**** Input ****
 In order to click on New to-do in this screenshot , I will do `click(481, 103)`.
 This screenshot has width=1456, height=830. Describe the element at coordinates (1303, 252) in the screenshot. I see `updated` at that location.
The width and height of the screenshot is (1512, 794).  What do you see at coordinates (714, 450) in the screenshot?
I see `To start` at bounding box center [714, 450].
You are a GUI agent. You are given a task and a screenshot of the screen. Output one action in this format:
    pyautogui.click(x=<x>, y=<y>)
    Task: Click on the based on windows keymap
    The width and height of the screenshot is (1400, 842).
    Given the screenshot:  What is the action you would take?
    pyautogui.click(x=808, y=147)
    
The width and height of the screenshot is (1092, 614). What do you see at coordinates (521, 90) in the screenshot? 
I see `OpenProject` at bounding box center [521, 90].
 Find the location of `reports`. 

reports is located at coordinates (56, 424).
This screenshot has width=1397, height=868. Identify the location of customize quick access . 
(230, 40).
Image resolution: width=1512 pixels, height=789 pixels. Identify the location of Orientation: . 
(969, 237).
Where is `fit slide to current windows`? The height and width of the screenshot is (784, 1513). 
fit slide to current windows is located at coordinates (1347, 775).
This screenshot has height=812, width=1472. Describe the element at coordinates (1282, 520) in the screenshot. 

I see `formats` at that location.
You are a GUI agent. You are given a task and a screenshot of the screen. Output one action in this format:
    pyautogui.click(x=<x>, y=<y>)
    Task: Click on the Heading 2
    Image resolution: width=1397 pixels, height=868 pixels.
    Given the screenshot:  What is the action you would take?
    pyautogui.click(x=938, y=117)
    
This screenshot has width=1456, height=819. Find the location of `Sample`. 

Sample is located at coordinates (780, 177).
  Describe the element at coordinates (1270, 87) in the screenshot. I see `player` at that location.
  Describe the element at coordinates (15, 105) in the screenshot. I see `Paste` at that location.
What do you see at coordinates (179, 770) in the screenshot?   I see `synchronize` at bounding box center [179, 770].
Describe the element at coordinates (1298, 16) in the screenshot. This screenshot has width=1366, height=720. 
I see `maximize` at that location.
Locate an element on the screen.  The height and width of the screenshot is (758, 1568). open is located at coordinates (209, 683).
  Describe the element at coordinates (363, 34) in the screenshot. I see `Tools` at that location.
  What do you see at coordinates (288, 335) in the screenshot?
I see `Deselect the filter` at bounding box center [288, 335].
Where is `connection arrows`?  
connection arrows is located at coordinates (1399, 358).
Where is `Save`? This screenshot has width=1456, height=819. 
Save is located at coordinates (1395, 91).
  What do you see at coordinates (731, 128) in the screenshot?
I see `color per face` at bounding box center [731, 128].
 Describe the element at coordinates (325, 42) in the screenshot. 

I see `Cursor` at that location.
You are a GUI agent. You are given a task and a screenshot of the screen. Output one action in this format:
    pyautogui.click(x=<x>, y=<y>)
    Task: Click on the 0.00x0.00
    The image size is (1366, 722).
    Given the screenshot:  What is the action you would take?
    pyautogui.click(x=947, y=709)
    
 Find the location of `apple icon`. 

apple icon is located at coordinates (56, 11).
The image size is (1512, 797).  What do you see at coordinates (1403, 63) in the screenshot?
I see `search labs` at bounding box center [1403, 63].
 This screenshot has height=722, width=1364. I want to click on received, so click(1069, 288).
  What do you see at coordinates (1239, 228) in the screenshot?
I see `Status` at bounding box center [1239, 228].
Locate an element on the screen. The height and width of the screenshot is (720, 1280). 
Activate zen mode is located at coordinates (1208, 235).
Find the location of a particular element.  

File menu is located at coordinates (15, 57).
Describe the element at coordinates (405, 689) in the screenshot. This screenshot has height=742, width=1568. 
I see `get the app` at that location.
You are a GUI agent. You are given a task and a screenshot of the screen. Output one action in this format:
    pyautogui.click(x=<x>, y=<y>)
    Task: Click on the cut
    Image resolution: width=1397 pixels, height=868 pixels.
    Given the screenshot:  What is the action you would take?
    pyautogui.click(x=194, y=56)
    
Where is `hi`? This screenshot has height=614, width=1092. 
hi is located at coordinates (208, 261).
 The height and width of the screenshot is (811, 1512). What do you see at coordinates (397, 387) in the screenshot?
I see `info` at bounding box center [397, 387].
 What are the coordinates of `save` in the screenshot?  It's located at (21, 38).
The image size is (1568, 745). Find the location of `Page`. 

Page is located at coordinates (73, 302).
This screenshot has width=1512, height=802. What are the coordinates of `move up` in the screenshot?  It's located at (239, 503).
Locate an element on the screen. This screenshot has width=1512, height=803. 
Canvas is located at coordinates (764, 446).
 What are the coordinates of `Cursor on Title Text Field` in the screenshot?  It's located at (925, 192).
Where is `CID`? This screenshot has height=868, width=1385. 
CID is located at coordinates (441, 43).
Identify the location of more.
****
§ Task goal
Copy all the rows again, changing each "Image resolution" to "Display size" and leaving everything else as it is.

§ Result
 In order to click on New to-do in this screenshot , I will do `click(481, 103)`.
 This screenshot has width=1456, height=830. Describe the element at coordinates (1303, 252) in the screenshot. I see `updated` at that location.
The width and height of the screenshot is (1512, 794).  What do you see at coordinates (714, 450) in the screenshot?
I see `To start` at bounding box center [714, 450].
You are a GUI agent. You are given a task and a screenshot of the screen. Output one action in this format:
    pyautogui.click(x=<x>, y=<y>)
    Task: Click on the based on windows keymap
    The width and height of the screenshot is (1400, 842).
    Given the screenshot:  What is the action you would take?
    pyautogui.click(x=808, y=147)
    
The width and height of the screenshot is (1092, 614). What do you see at coordinates (521, 90) in the screenshot? 
I see `OpenProject` at bounding box center [521, 90].
 Find the location of `reports`. 

reports is located at coordinates (56, 424).
This screenshot has width=1397, height=868. Identify the location of customize quick access . 
(230, 40).
Display size: width=1512 pixels, height=789 pixels. Identify the location of Orientation: . 
(969, 237).
Where is `fit slide to current windows`? The height and width of the screenshot is (784, 1513). 
fit slide to current windows is located at coordinates (1347, 775).
This screenshot has height=812, width=1472. Describe the element at coordinates (1282, 520) in the screenshot. 

I see `formats` at that location.
You are a GUI agent. You are given a task and a screenshot of the screen. Output one action in this format:
    pyautogui.click(x=<x>, y=<y>)
    Task: Click on the Heading 2
    Display size: width=1397 pixels, height=868 pixels.
    Given the screenshot:  What is the action you would take?
    pyautogui.click(x=938, y=117)
    
This screenshot has width=1456, height=819. Find the location of `Sample`. 

Sample is located at coordinates (780, 177).
  Describe the element at coordinates (1270, 87) in the screenshot. I see `player` at that location.
  Describe the element at coordinates (15, 105) in the screenshot. I see `Paste` at that location.
What do you see at coordinates (179, 770) in the screenshot?   I see `synchronize` at bounding box center [179, 770].
Describe the element at coordinates (1298, 16) in the screenshot. This screenshot has width=1366, height=720. 
I see `maximize` at that location.
Locate an element on the screen.  The height and width of the screenshot is (758, 1568). open is located at coordinates (209, 683).
  Describe the element at coordinates (363, 34) in the screenshot. I see `Tools` at that location.
  What do you see at coordinates (288, 335) in the screenshot?
I see `Deselect the filter` at bounding box center [288, 335].
Where is `connection arrows`?  
connection arrows is located at coordinates (1399, 358).
Where is `Save`? This screenshot has width=1456, height=819. 
Save is located at coordinates (1395, 91).
  What do you see at coordinates (731, 128) in the screenshot?
I see `color per face` at bounding box center [731, 128].
 Describe the element at coordinates (325, 42) in the screenshot. 

I see `Cursor` at that location.
You are a GUI agent. You are given a task and a screenshot of the screen. Output one action in this format:
    pyautogui.click(x=<x>, y=<y>)
    Task: Click on the 0.00x0.00
    The image size is (1366, 722).
    Given the screenshot:  What is the action you would take?
    pyautogui.click(x=947, y=709)
    
 Find the location of `apple icon`. 

apple icon is located at coordinates (56, 11).
The image size is (1512, 797).  What do you see at coordinates (1403, 63) in the screenshot?
I see `search labs` at bounding box center [1403, 63].
 This screenshot has height=722, width=1364. I want to click on received, so click(1069, 288).
  What do you see at coordinates (1239, 228) in the screenshot?
I see `Status` at bounding box center [1239, 228].
Locate an element on the screen. The height and width of the screenshot is (720, 1280). 
Activate zen mode is located at coordinates (1208, 235).
Find the location of a particular element.  

File menu is located at coordinates (15, 57).
Describe the element at coordinates (405, 689) in the screenshot. This screenshot has height=742, width=1568. 
I see `get the app` at that location.
You are a GUI agent. You are given a task and a screenshot of the screen. Output one action in this format:
    pyautogui.click(x=<x>, y=<y>)
    Task: Click on the cut
    Display size: width=1397 pixels, height=868 pixels.
    Given the screenshot:  What is the action you would take?
    pyautogui.click(x=194, y=56)
    
Where is `hi`? This screenshot has height=614, width=1092. 
hi is located at coordinates (208, 261).
 The height and width of the screenshot is (811, 1512). What do you see at coordinates (397, 387) in the screenshot?
I see `info` at bounding box center [397, 387].
 What are the coordinates of `save` in the screenshot?  It's located at (21, 38).
The image size is (1568, 745). Find the location of `Page`. 

Page is located at coordinates (73, 302).
This screenshot has width=1512, height=802. What are the coordinates of `move up` in the screenshot?  It's located at (239, 503).
Locate an element on the screen. This screenshot has width=1512, height=803. 
Canvas is located at coordinates (764, 446).
 What are the coordinates of `Cursor on Title Text Field` in the screenshot?  It's located at (925, 192).
Where is `CID`? This screenshot has height=868, width=1385. 
CID is located at coordinates (441, 43).
Identify the location of more.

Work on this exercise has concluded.